2. Podstawy zarządzania samym sobą
Druga część (w książce jest to 4. rozdział) zawiera omówienie dwóch kluczowych elementów sprawiających, że wszystko działa (oryginalny tytuł „Making It All Work” oznacza w przybliżeniu „sprawianie by wszystko działało”). Są to:
- kontrola
- perspektywa
Celem przejmowania kontroli jest uwolnienie się od wszystkiego co rozprasza i przeszkadza. Natomiast perspektywa daje odpowiedź na pytania „Co dalej?”, „Na czym teraz mam się skupić?”.

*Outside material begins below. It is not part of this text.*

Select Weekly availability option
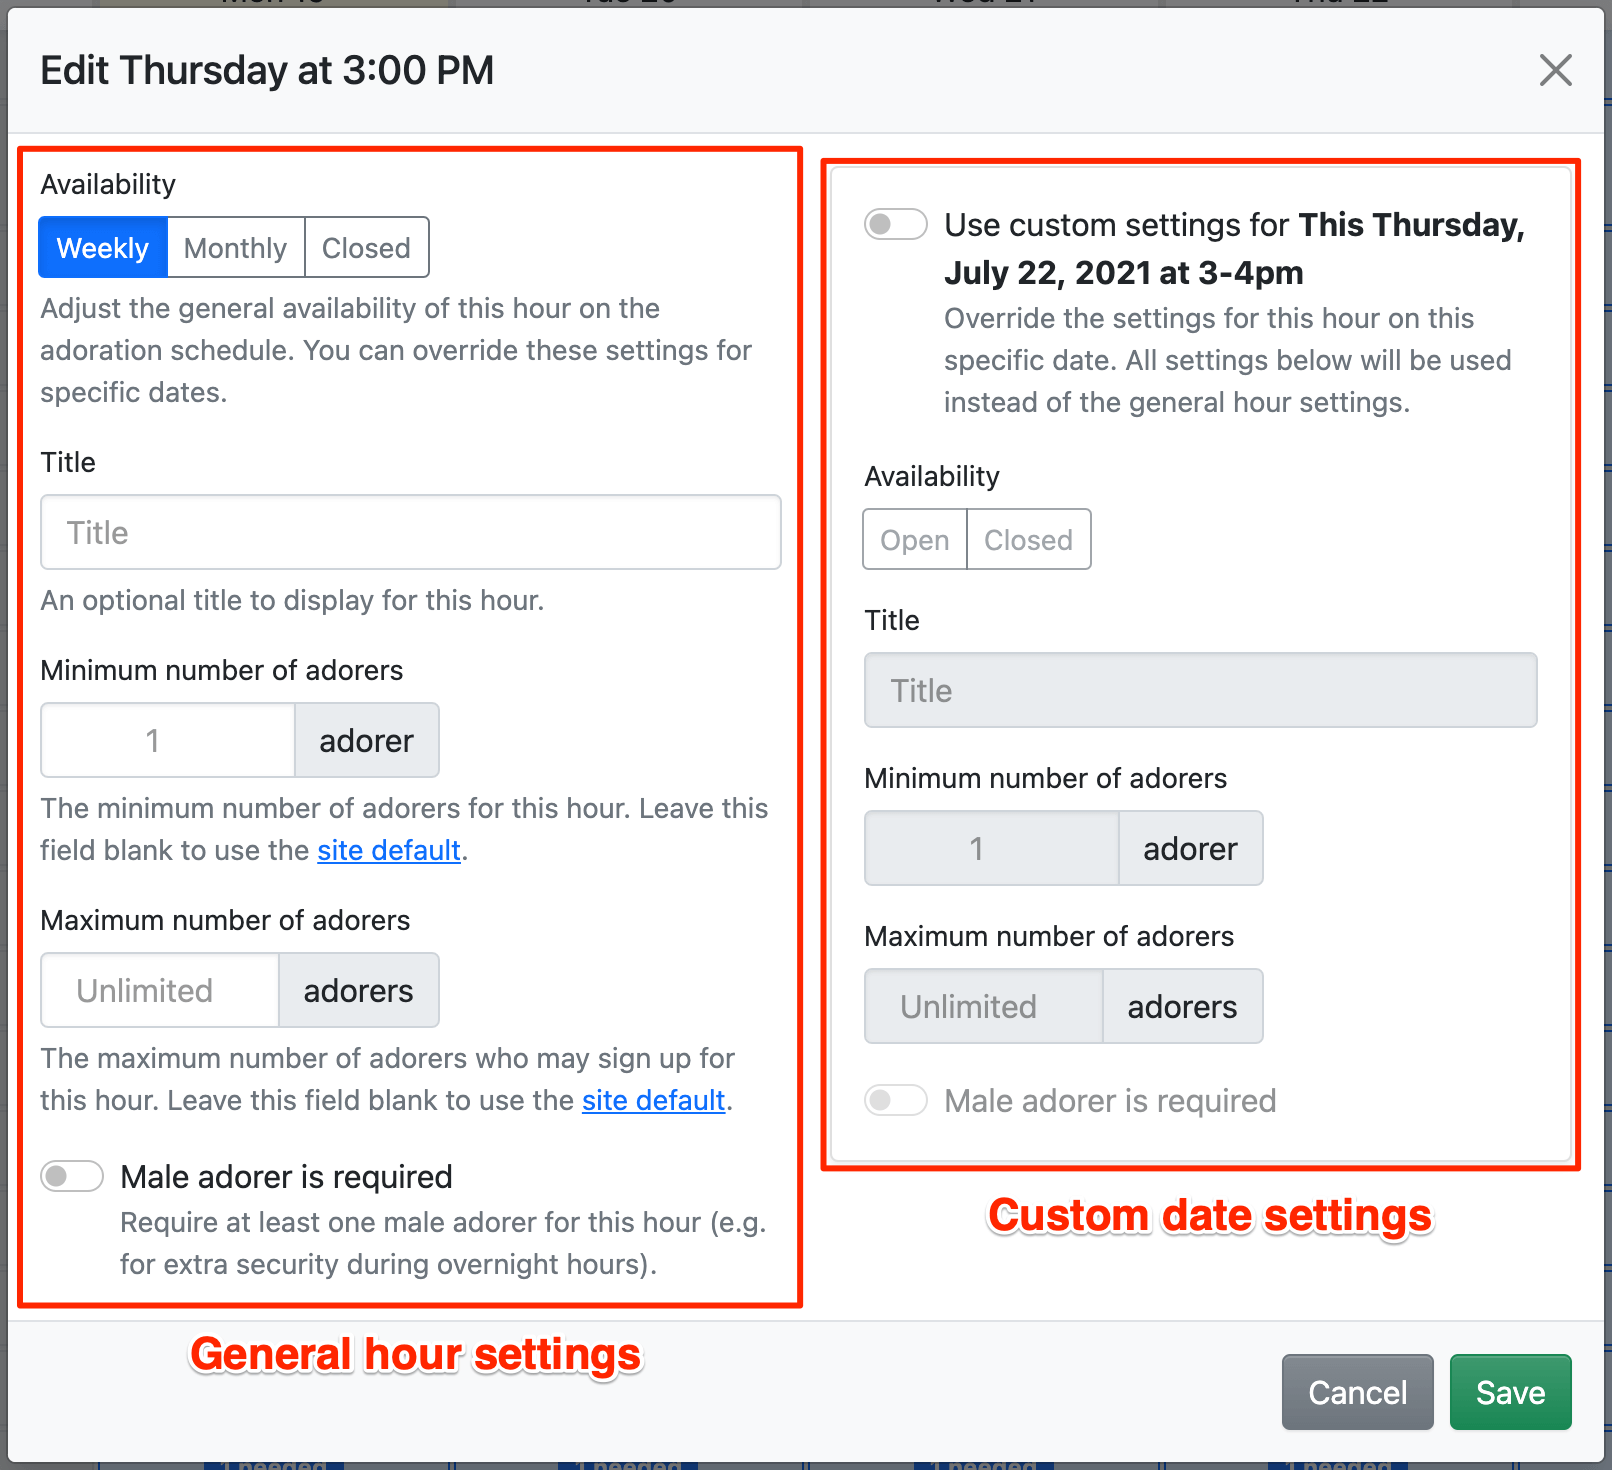Image resolution: width=1612 pixels, height=1470 pixels. coord(103,248)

Bazując na tych elementach David Allen przedstawia macierz zarządzania samym sobą:
- Ofiara/Odpowiadający na potrzeby – to osoba, która ma niewielką kontrolę i ograniczoną perspektywę. Inaczej mówiąc, zajmująca się tym co najświeższe lub najgłośniejsze.
- Mikromenedżer/Wprowadzający zmiany – to osoba, która ma dużą kontrolę ale niewielką perspektywę. W pracy objawia się to często przerostem formy nad funkcją.

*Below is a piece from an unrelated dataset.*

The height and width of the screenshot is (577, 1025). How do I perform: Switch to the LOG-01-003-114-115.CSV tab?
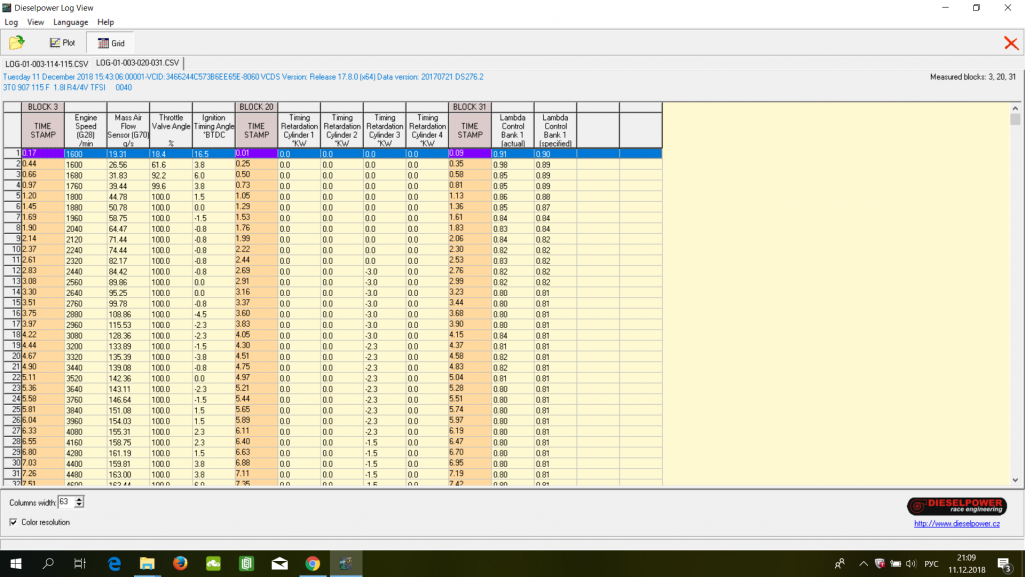coord(46,63)
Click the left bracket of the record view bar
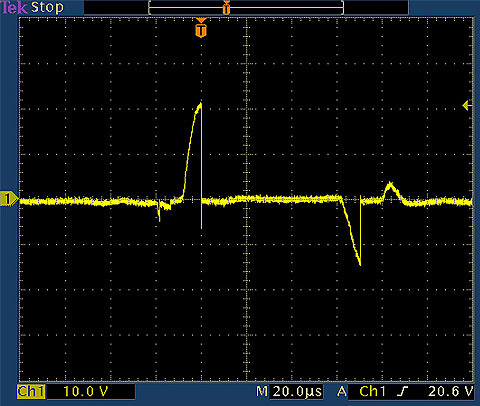This screenshot has width=480, height=406. point(150,8)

- Szaleniec/Wizjoner – to osoba, która ma bardzo niewielką kontrolę w porównaniu do umiejętności perspektywincznego patrzenia na świat. Cechuje ją zbyt wiele pomysłów w stosunku tego co rzeczywiście realizuje.
- Kapitan i dowódca – ma rozwiniętą umiejętność perspektywicznego patrzenia wspartą odpowiednią dozą kontroli. Potrafi sprawnie kierować statkiem, jednocześnie spoglądając na horyzont.
Każdy z tych typów ma swoje pozytywne i negatywne strony (tak, Kapitan też). Nie będę ich tu jednak opisywał, bo z recenzji zrobiłoby się streszczenie książki.
„Możecie najpierw się zorganizować, a potem dopiero zdecydować, co jest istotne, albo najpierw ustalić priorytety, a potem, w odniesieniu do nich, się zorganizować.” -David Allen
3. Przejmowaie kontroli czyli 5 etapów GTD
Kolejnych sześć rozdziałów zawiera omówienie 5 etapów przepływu pracy:
- Rozdział 5. Odzyskiwanie kontroli: Uchwycenie (Capturing)
- Rozdział 6. Przejmowanie kontroli: Rozjaśnianie (Clarifying)
- Rozdział 7. Przejmowanie kontroli: Organizowanie (Organizing)
- Rozdział 8. Odzyskiwanie kontroli: Refleksja (Reflecting)
- Rozdział 9. Przejmowanie kontroli: Zaangażowanie (Engaging)
- Rozdział 10. Przejmowanie kontroli: wykorzystanie metody w życiu i w pracy.
Rozdział 10. to studium przypadku, gdzie wszystkie 5 etapów przepływu pracy wg GTD zostało wykorzystanych. Brakowało tego – moim zdaniem – w pierwszej książce Allena.
4. Osiąganie perspektywy
6 horyzontów skupienia, bo o nich mowa w kolejnych rozdziałach książki, to również temat znany z „Getting Things Done. Sztuka bezstresowej efektywności”. Tym razem jednak nie został on potraktowany po łebkach (w pierwszej książce Allen poświęca na ten temat raptem 12 stron) i na omówienie każdego z horyzontu skupienia (uwagi, oryg. „horizon of focus”) przypada osobny rozdział (łącznie ponad 100 stron).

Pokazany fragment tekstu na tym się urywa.